On Thursday, she was honoured for her work with the LGBT community, as well as the HIV and AIDS victims, at the event organized by Attitude magazine. Prince Harry accepted the Legacy Award that acknowledges the groundbreaking contributions his mom made when she was still alive.
Upon accepting the award, Prince Harry detailed how his mom got involved in various causes for HIV, AIDS and the LGBT. “In April 1987, my mother was only 25 years old. She was still finding her way in public life, but she already felt a responsibility to shine her spotlight on the people and issues that were often ignored.
She knew that AIDS was one of the things that many wanted to ignore and seemed like a hopeless challenge. She knew that the misunderstanding of this relatively new disease was creating a dangerous situation when mixed with homophobia, he said.
Prince Harry continued to explain what life was like for HIV and AIDS sufferers during that time. There were misconceptions that coming into contact with an ill person by means of shaking hands could pass on the disease. But in April of 1987, Princess Diana was photographed shaking hands with an old man with HIV.
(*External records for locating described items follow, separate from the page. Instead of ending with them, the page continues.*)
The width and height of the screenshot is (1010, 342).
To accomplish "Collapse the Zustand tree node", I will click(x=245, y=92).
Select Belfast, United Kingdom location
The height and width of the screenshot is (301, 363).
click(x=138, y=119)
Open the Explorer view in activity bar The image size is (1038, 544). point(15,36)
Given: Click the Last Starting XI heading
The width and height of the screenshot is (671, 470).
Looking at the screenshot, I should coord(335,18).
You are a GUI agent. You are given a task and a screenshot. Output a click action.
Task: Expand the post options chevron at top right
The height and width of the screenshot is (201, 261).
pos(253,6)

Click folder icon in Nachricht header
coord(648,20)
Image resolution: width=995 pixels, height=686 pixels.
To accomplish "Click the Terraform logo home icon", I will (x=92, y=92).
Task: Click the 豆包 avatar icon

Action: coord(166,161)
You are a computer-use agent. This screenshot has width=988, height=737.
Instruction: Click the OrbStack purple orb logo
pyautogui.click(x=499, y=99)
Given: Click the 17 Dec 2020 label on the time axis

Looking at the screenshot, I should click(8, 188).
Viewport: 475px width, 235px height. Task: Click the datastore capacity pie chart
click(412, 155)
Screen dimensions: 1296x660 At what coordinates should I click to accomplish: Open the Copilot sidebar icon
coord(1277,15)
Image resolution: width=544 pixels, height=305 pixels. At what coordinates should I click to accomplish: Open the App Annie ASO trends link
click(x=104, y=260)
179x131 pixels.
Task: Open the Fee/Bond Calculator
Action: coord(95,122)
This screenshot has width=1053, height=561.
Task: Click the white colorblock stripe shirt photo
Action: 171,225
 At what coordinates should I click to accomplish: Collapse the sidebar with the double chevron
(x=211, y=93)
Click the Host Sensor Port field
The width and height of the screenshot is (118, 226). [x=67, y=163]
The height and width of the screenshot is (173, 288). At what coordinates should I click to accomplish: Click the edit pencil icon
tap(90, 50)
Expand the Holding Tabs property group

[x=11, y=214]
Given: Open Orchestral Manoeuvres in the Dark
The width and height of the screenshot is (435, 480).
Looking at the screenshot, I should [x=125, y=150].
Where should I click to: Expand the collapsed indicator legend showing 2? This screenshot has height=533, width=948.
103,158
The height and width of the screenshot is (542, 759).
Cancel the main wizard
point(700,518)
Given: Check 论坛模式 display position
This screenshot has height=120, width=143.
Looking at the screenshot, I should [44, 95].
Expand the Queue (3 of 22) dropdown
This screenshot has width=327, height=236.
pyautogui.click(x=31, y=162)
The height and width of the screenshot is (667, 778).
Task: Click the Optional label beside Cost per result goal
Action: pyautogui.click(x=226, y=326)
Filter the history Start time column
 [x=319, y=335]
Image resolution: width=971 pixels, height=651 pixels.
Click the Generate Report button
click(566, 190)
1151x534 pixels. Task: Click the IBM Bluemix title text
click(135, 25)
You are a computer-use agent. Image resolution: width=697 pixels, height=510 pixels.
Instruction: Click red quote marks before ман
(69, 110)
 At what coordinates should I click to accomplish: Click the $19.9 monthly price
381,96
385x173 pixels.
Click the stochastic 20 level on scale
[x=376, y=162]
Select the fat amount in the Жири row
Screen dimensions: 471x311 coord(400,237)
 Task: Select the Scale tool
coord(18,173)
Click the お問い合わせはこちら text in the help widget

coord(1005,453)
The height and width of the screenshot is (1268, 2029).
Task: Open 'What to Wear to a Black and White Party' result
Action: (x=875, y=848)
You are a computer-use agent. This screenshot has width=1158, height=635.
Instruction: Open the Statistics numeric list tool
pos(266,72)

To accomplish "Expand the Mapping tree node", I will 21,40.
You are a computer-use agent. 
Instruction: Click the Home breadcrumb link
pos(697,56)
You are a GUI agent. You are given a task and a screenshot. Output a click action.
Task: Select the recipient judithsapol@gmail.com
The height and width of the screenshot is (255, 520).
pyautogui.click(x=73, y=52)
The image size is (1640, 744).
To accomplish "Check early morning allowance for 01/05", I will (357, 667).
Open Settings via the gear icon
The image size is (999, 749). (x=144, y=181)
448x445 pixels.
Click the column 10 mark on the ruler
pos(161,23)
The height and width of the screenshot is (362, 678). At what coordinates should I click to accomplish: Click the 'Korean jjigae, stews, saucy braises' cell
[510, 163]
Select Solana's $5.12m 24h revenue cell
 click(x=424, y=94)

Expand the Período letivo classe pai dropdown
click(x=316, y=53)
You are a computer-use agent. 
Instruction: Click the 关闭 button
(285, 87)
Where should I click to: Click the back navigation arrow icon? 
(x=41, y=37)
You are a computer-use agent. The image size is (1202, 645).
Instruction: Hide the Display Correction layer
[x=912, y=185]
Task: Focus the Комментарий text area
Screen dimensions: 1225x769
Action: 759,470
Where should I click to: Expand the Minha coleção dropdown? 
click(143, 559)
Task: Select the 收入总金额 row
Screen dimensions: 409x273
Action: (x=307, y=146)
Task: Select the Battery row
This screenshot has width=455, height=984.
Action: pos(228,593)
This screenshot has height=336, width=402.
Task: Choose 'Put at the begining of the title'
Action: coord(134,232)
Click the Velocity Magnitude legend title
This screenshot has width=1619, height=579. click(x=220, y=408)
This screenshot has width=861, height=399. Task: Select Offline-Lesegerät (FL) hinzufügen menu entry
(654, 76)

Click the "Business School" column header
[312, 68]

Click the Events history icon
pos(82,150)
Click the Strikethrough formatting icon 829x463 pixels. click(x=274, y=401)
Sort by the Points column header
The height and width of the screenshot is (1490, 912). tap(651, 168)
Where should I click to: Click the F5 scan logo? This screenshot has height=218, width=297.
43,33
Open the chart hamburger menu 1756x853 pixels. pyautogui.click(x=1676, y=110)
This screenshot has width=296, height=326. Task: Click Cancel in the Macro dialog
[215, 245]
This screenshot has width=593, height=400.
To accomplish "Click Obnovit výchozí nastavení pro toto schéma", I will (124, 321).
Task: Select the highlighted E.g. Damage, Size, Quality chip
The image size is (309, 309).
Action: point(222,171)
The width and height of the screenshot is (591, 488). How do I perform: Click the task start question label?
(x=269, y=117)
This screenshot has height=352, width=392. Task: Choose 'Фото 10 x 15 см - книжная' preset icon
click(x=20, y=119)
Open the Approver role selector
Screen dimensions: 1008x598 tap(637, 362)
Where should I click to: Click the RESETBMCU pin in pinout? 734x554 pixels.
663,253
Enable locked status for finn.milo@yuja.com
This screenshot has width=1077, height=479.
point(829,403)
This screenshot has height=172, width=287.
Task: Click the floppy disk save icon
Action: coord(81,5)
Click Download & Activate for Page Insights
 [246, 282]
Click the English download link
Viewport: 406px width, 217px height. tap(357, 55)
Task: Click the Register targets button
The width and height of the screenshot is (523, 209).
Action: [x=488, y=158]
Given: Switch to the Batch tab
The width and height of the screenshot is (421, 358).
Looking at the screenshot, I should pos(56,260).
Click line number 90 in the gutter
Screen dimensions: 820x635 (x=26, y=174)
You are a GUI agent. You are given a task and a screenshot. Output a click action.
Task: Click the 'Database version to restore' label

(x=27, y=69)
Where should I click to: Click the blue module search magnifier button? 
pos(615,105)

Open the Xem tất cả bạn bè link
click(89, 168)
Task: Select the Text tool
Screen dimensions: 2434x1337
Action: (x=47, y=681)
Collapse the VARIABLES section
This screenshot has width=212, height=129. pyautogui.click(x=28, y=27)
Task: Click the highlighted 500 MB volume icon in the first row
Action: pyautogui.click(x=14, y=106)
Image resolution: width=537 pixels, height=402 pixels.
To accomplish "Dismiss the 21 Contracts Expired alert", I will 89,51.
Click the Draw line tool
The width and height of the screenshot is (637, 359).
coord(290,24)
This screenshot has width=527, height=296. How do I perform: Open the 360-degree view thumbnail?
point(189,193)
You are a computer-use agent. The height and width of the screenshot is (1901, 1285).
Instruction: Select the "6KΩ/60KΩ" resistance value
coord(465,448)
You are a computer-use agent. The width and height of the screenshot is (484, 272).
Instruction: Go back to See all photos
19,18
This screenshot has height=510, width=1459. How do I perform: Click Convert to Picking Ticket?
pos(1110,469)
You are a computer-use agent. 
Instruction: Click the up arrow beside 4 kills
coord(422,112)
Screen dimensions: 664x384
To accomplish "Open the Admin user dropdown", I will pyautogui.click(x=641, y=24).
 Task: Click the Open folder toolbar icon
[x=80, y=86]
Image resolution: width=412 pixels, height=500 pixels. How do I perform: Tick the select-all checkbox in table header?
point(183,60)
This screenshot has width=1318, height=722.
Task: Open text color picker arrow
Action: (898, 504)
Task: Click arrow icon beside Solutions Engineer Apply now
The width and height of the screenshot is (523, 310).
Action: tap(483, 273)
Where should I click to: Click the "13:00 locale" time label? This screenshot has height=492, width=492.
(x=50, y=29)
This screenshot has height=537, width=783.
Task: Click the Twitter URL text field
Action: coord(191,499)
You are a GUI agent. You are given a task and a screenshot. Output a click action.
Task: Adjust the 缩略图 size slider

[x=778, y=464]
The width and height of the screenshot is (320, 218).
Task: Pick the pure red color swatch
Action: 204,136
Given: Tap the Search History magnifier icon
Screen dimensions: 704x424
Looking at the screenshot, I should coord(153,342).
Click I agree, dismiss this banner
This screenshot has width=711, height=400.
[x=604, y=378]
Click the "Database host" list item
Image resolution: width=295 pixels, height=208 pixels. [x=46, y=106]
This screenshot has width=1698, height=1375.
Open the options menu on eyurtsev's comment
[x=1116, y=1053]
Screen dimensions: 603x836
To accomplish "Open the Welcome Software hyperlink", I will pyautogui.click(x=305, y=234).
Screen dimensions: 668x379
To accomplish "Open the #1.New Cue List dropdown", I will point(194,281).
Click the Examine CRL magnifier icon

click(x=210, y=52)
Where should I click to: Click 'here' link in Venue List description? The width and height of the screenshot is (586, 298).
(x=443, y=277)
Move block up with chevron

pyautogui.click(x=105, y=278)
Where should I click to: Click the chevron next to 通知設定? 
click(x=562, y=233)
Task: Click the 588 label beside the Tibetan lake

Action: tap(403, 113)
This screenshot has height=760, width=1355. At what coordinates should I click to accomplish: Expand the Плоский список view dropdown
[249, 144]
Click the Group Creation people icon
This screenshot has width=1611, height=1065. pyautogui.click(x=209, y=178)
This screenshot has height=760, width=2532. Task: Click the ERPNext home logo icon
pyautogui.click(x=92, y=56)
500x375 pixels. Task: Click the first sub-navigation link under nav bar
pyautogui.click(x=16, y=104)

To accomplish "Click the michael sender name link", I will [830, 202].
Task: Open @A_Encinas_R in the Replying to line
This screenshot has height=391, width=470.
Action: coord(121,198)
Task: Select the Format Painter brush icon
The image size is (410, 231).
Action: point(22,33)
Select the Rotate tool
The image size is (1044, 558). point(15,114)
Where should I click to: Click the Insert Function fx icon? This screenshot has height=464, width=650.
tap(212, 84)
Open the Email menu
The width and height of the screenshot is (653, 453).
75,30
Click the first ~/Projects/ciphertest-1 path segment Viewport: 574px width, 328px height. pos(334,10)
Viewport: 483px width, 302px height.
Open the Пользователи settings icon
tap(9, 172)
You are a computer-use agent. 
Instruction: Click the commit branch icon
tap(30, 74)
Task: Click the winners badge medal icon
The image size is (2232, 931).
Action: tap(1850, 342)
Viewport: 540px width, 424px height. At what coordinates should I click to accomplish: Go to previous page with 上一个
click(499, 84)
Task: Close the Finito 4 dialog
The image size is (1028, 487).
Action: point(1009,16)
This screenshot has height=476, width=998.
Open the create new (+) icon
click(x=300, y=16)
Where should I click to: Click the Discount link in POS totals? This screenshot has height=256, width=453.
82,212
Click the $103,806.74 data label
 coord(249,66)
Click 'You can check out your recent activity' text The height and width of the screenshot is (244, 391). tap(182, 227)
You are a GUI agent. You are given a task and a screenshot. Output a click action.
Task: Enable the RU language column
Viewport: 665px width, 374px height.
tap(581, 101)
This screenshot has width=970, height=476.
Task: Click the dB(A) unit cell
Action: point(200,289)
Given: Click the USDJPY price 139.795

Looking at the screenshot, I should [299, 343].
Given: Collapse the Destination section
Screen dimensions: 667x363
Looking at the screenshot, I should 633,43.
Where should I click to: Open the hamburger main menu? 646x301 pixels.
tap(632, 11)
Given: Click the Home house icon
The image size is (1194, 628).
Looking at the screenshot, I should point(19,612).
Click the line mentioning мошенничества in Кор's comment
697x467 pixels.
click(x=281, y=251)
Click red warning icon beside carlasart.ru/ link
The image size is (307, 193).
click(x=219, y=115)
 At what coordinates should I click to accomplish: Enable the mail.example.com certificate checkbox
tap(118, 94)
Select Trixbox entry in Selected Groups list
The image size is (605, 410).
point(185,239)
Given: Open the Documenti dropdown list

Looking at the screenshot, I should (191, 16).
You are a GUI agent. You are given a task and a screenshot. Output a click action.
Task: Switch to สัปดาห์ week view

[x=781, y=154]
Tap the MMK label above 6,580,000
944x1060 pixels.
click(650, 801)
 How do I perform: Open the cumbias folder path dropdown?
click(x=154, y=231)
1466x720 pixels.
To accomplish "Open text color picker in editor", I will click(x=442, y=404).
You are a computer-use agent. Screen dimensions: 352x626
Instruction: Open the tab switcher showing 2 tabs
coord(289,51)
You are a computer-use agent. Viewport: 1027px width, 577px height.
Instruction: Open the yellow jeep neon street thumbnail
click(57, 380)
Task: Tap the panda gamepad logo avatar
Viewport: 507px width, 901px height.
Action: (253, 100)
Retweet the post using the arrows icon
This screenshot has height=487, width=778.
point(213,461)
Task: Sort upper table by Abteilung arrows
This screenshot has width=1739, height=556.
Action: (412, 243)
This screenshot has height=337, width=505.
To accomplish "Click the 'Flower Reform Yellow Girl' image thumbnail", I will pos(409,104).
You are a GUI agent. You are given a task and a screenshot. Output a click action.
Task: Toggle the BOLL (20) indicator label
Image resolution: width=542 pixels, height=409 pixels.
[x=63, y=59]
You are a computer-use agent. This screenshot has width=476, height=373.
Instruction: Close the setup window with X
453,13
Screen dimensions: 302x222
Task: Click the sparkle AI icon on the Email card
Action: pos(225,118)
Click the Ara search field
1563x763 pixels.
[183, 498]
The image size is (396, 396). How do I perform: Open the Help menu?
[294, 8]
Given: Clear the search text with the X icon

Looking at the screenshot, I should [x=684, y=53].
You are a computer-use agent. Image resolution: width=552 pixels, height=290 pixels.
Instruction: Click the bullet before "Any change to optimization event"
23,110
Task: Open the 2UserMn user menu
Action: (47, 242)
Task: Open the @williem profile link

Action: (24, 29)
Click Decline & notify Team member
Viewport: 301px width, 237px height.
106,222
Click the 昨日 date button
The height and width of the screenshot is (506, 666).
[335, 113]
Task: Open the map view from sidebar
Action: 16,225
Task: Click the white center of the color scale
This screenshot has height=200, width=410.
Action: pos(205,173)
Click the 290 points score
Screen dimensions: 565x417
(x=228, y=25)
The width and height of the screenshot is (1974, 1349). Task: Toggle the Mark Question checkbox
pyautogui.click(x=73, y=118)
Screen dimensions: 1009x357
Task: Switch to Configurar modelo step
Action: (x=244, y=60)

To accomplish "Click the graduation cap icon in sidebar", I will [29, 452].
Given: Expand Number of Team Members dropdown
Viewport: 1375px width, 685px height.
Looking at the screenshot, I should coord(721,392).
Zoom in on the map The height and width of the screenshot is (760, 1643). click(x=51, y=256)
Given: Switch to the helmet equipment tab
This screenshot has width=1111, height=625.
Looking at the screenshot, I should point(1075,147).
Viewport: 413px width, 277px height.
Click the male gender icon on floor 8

“She knew exactly what she was doing… She was using her position of the princess of Wales – the most famous woman in the world – to challenge everyone to educate themselves; to find their compassion, and to reach out to those who need help instead of pushing them away,” he said.
In the summer, Princess Diana’s brother, Charles, 9th Earl Spencer said that the late princess wasn’t really a “gloves person” because she believed in the importance of “human contact.”
According to People, Prince Harry has also continued his mom’s legacy by asking everyone to get tested. He himself underwent an HIV test with Rihanna last year. At that time, the prince told the publication, “Then younger generation coming through want to talk about it, but there’s still that stigma. If us getting tested normalizes it and makes a difference, even a small difference, then job well done.”